CHRONIQUES CRÉATION 2024
Installation vidéo
L’héritage de Bentham est une installation vidéo comprenant des sculptures et un court-métrage. Ce dernier repose sur un protocole original mêlant prises de vues traditionnelles et techniques audiovisuelles de pointe (tournage dans un studio de production virtuelle, images de synthèse, IA). L’héritage de Bentham montre sous différentes perspectives les conséquences imprévues à notre époque de la fondation au XVIIIe siècle de l’utilitarisme par Jeremy Bentham. Première tentative d’organiser institutionnellement les plaisirs, l’utilitarisme a abouti à des résultats paradoxaux : Bentham est plus connu pour l’invention du panoptique, une prison, que pour la portée émancipatrice de ses idées. Alors que les États-nations modernes se sont régulièrement appuyés sur l’utilitarisme pour concevoir leur législation, comment cette doctrine structure-t-elle aujourd’hui notre rapport aux plaisirs ? Dans une perspective semblable, comment l’industrie numérique concilie-t-elle ses idéaux de liberté avec l’isolation qu’implique l’usage de ses services ?
Nous sommes aujourd’hui incités à nous émanciper dans nos loisirs alors que s’étrécissent paradoxalement les espaces de liberté. Dans une société d’abondance, la multiplicité des plaisirs a tendance à les annihiler : émancipés en grande partie du travail (par comparaison à l’ère industrielle), nous obéissons à d’autres sollicitations et nous nous perdons dans des divertissements qui s’avèrent malheureusement plus aliénants qu’émancipateurs. Dans quelle mesure restons-nous tributaires des modèles d’organisation sociale conçus au XVIIIe siècle ? Le court-métrage retrace ce récit en trois parties, la première historique, la seconde horrifique et la dernière satirique.
Donatien Aubert est artiste, chercheur et auteur. Diplômé avec les félicitations du jury de l’École Nationale Supérieure d’Arts de Paris-Cergy, il a ensuite effectué des recherches en post-master au sein du Laboratoire de l’École Nationale Supérieure des Arts Décoratifs (EnsadLab). Il a fait partie du programme Spatial Media, spécialisé dans la création d’expériences en réalité virtuelle et d’environnements 3D partagés. Il est également titulaire d’un diplôme de doctorat en littérature comparée de la Faculté des Lettres de Sorbonne Université. Sa thèse, écrite au sein du Labex OBVIL, traite de la réactualisation des arts de la mémoire (des techniques anciennes de spatialisation des connaissances) dans le domaine des interactions être humain-machine.
Donatien Aubert réalise des œuvres hybrides : vidéos, installations interactives, expériences de réalité virtuelle, sculptures créées par conception et fabrication assistées par ordinateur. Elles équilibrent au service d’une mise en perspective épistémologique et historique des formes qui doivent autant à la culture classique de la curiosité (scientifique et lettrée) qu’à celle des technosciences contemporaines.
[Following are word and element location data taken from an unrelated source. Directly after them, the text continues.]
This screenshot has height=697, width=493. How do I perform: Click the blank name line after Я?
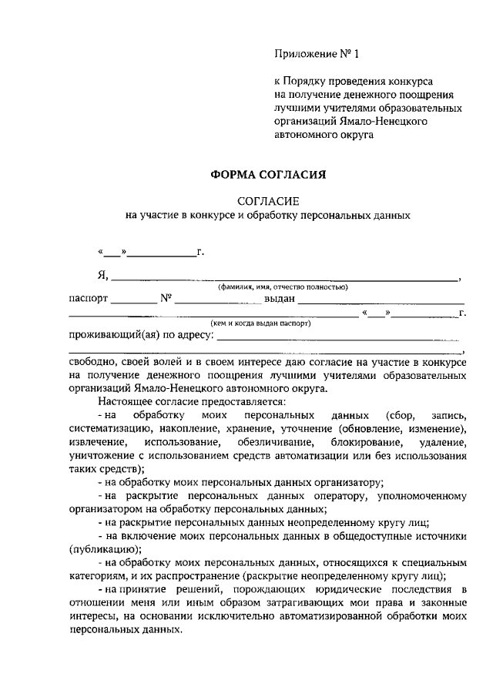285,279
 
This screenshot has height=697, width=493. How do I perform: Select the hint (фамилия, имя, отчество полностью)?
283,287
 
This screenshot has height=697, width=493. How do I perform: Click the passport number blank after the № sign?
218,302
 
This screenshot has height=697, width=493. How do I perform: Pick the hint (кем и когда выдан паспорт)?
261,324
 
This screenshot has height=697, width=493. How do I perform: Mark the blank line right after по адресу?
340,339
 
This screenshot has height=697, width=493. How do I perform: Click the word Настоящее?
125,401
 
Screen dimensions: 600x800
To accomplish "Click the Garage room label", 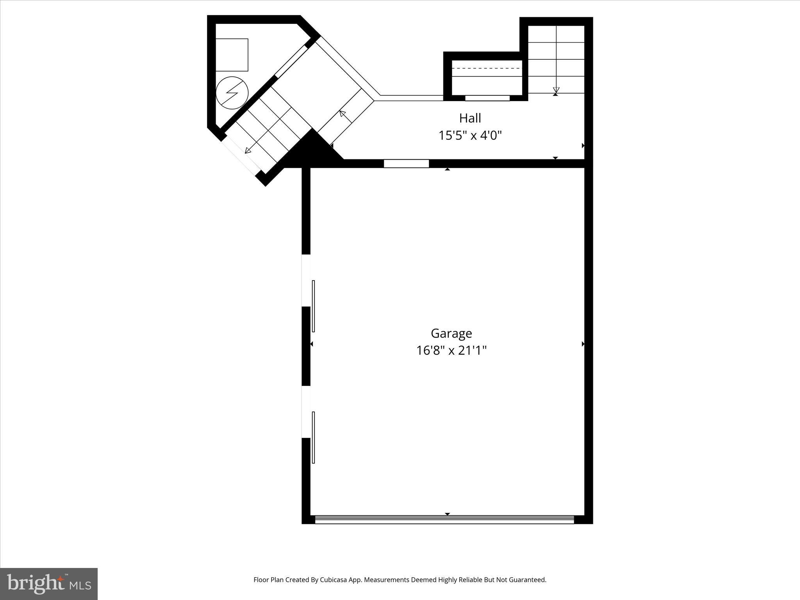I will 451,333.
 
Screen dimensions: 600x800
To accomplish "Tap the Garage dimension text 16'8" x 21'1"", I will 451,350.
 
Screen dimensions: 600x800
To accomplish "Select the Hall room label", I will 470,118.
Les technologies numériques ont transformé la production, l’accès et la mise en circulation des connaissances, des opinions et des expériences esthétiques : Donatien Aubert analyse depuis plusieurs années cette transition épistémologique, politique et sensible. Il s’est plus particulièrement intéressé au rôle qu’a joué la cybernétique dans le développement des cultures numériques. Il a contextualisé son influence dans la transformation de la résolution des conflits (pendant la guerre froide et à l’époque contemporaine) ; il a interrogé la représentation qu’elle a proposée du genre humain et de sa potentielle obsolescence ; il s’est attaché enfin à montrer son importance dans la refonte de l’écologie scientifique.
Donatien Aubert appuie ses recherches plastiques sur des traitements qu’ont renforcé les technologies numériques (générativité, interactivité, immersion), en mobilisant une grammaire visuelle capable de mettre en tension une esthétique baroque et romantique avec des influences plus minimales et industrielles.
Il a été exposé au sein de plusieurs biennales (Némo, Chroniques, Elektra) et son travail a été présenté à l’international (Taipei, Kyoto, Moscou, Esch-Belval, Bâle, Montréal, Goa). Il est lauréat de la commande photographique du CNAP « Image 3.0 » en 2020. Son travail a fait l’objet d’une exposition personnelle à la Galerie Odile Ouizeman, à Paris, en 2021.
Création réalisée en coproduction avec Le Grenier à Sel et Némo – biennale produite par LE CENTQUATRE-PARIS.